UK: Text messages overtake mobile phone calls in Britain, says Ofcom study

Texting has overtaken talking in Britain, a new study has found.

Not surprisingly, the shift in the way Britons communicate with their friends and loved ones is being driven by young people aged 16-24, most of whom have never known a world without Internet or the mobile phone.

Ofcom, the country’s communications industry regulator, found 58 percent of people communicated via texts on a daily basis in 2011, the BBC reported.

That jumps to 90 percent of 16 to 24-year-olds.

Yet only 47 percent of people made a daily mobile call.
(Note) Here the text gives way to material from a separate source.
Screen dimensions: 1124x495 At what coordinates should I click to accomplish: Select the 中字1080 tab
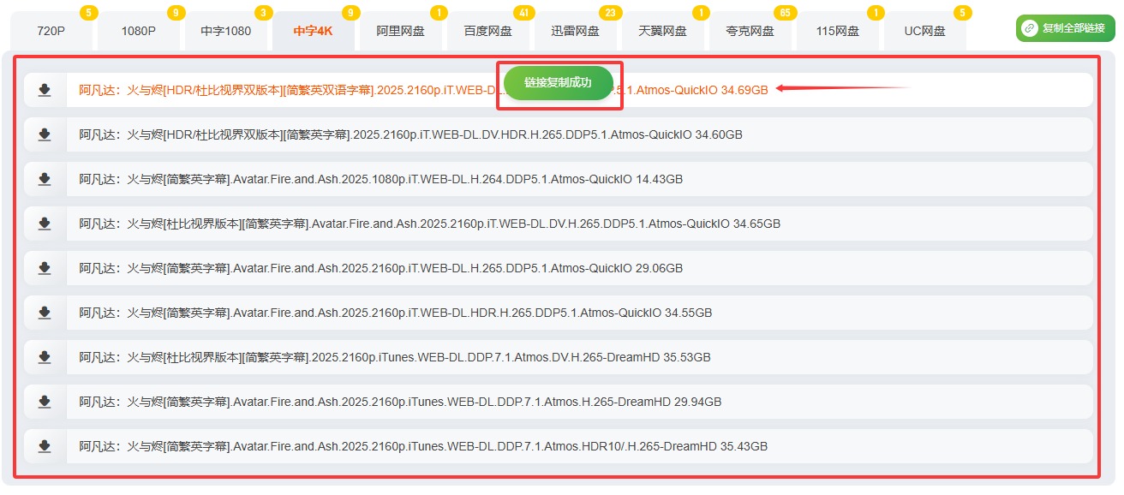coord(226,32)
"Talking face to face or on the phone are no longer the most common ways for us to interact with each other," James Thickett, Ofcom's director of research, said.

According to the Guardian, the amount of mobile phone calls reversed last year – by one percent – for the first time since they became an appendage to the human ear in the late 1990s.

Landline calls dropped 10 percent, the BBC reported.

Texting, on the other hand, is showing no sign of losing its appeal to British mobile users, with people sending an average of 50 messages a week – double the figure from four years ago.

Other mobile devices have become more popular, with just under four in 10 adults owning a smartphone and 11 percent a tablet device, compared with just two percent in 2010, the report said.

"These changes in communication habits reflect the rapid increase in ownership of internet-connected devices, such as tablets and smartphones – making access to web-based communications easier", Ofcom said in the report, according to The Inquirer.